135 - "crane operators don't get to slip by. If you're lucky somebody won't get killed the first hour."

That depends on who is doing the hiring, whether they slip by or not, but the poor ones are soon found out, even certified operators, as crane operating is more of an 'art' and requires generally a very sharp, and agile able to mentally calculate, angles, variables, angles, winds, support, all at the same time.

That is why I mentioned sailboat sailor. I found that the best natural crane operators, even without training, were good sailboat sailors.

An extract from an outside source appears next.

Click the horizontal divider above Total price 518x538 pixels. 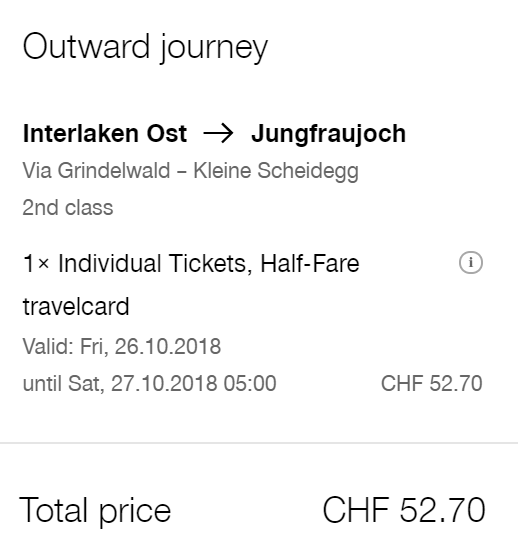click(259, 443)
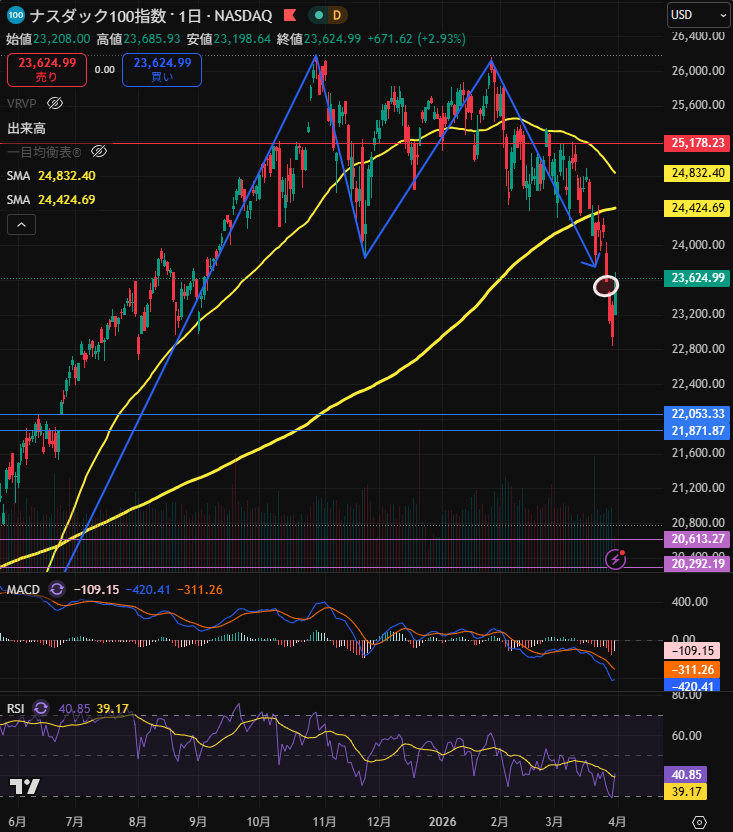
Task: Click the orange D data-delay badge
Action: tap(336, 15)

But extrememly dangerous, extremely fast. One minor error and catastrophe and death. Crane operators don't 'fall asleep' while 'driving (from boredom), like truck drivers.

Here is a true, amusing, strange story. Once, on a job in Saudi, I noticed, after work, one of my British crane operators out in the yard, driving around a small, rough terrain, mobile crane - A 25k Gallion. He was having a ball, just backing up, turning, doing all kinds of strange movements. As it was really boring, and many did strange things for entertainment, and he wasn't bothering anybody, I didn't interrupt. But when he came back in, and I got an opportunity, I asked him what he was doing, and he said 'practicing' - and I said - "You are a good crane operator, why do you need to 'practice', and he responded - "Oh, yeah, the 'crane' part, no problem. It's the driving. I can't drive, have no lisence, so I am practicing driving, so I can get a lisence when I go back to the UK."

True story.


143 posted on 08/23/2004 4:00:27 PM PDT by XBob (Free-traitors steal our jobs for their profit.)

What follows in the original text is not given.